[Provided data Boundary: Start]
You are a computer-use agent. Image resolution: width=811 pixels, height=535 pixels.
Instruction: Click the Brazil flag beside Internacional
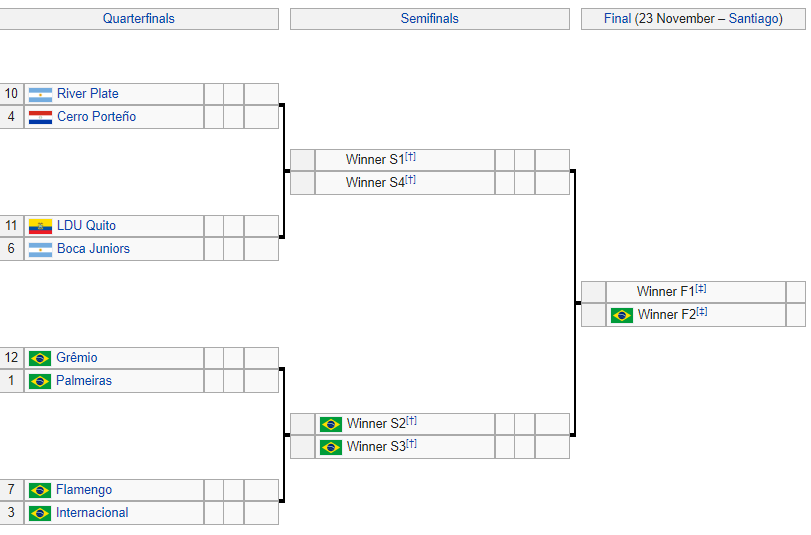(x=40, y=513)
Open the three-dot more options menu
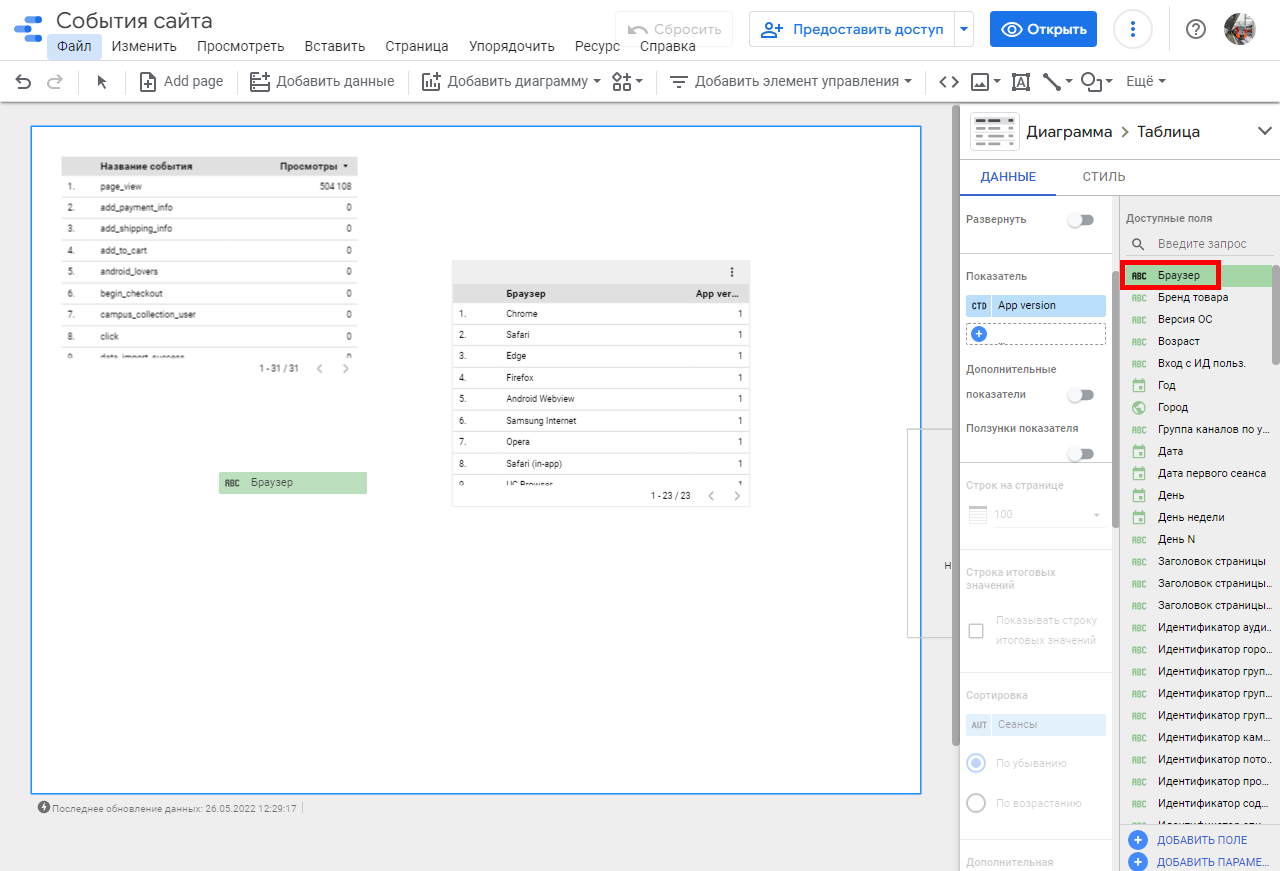Screen dimensions: 1280x871 1132,29
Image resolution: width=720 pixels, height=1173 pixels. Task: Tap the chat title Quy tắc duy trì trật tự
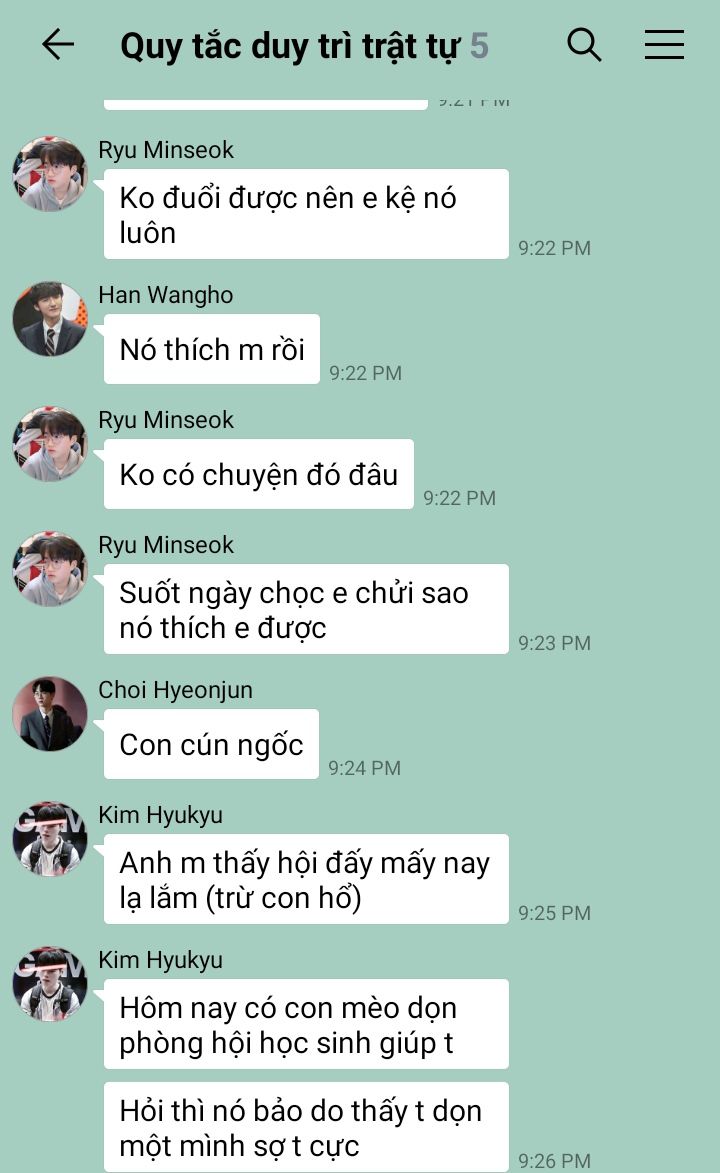coord(290,46)
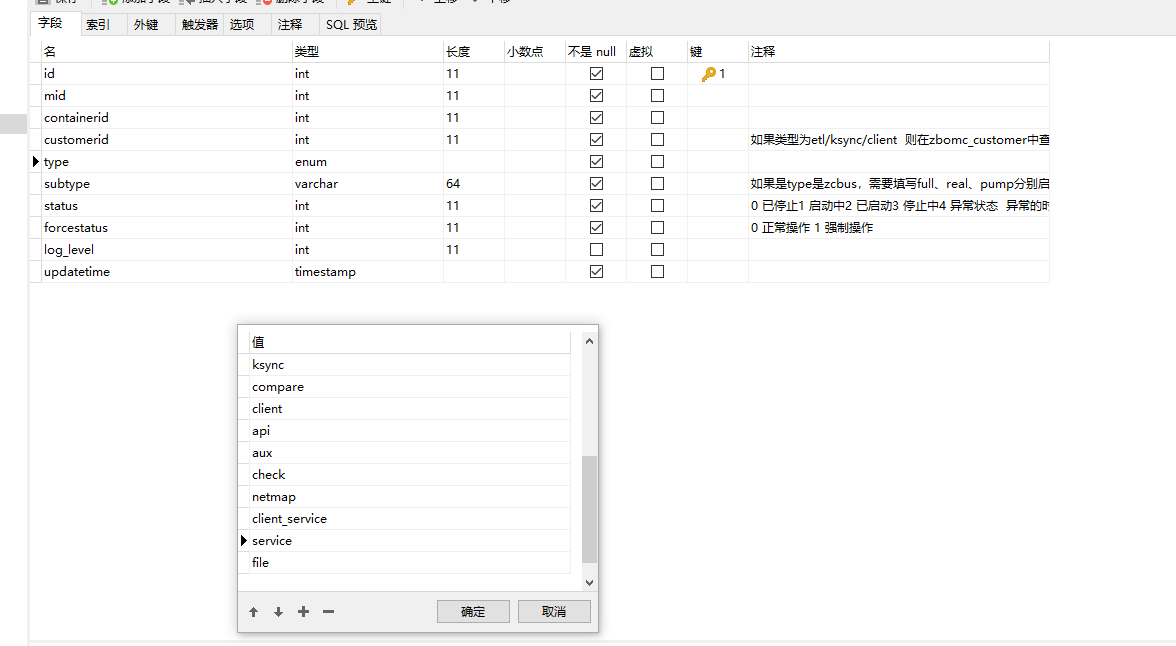Click the minus icon to remove a value
The width and height of the screenshot is (1176, 646).
[329, 612]
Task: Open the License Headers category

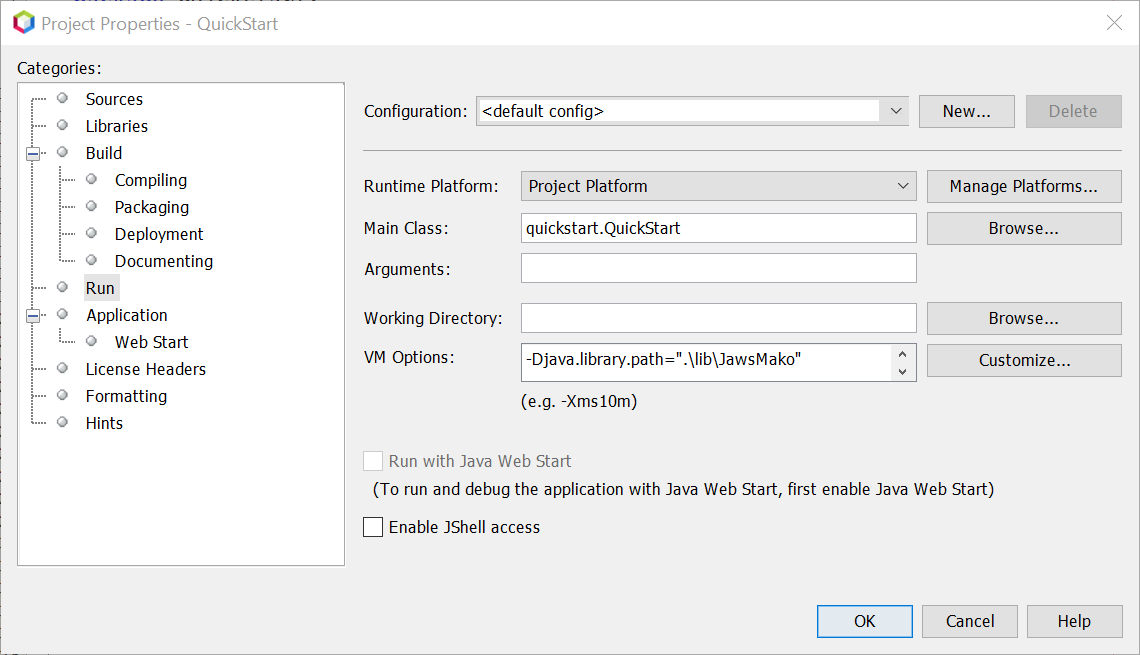Action: (x=145, y=369)
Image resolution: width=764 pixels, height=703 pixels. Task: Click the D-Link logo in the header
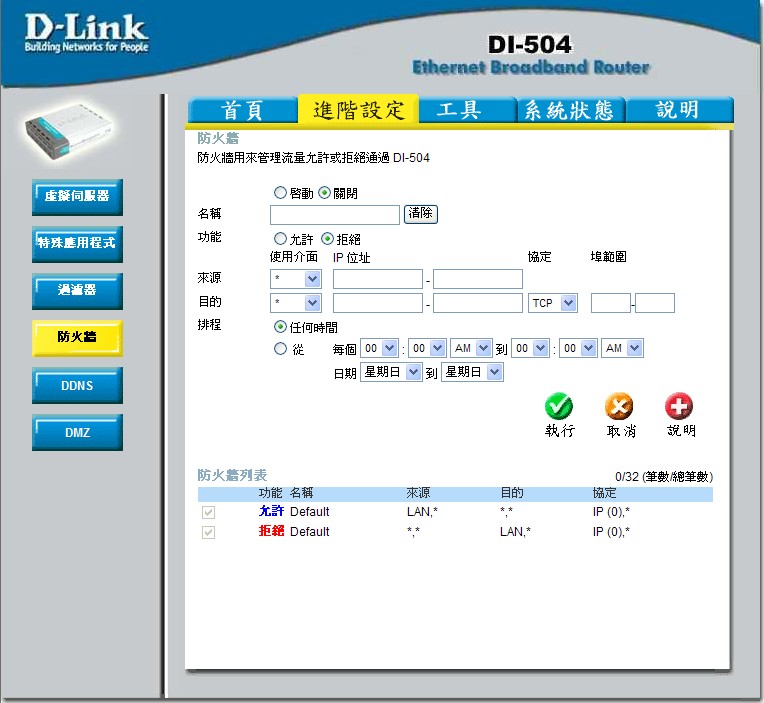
[Provided data Boundary: End]
Exercise requirements: Leaving the images out, print the records above exactly.

Result for this exercise:
You are a computer-use agent. Image resolution: width=811 pixels, height=535 pixels.
Instruction: Click the Brazil flag beside Internacional
(x=40, y=513)
Open the three-dot more options menu
Screen dimensions: 1280x871 1132,29
Image resolution: width=720 pixels, height=1173 pixels. Task: Tap the chat title Quy tắc duy trì trật tự
coord(290,46)
Click the minus icon to remove a value
The width and height of the screenshot is (1176, 646).
[329, 612]
Task: Open the License Headers category

Action: (x=145, y=369)
Image resolution: width=764 pixels, height=703 pixels. Task: Click the D-Link logo in the header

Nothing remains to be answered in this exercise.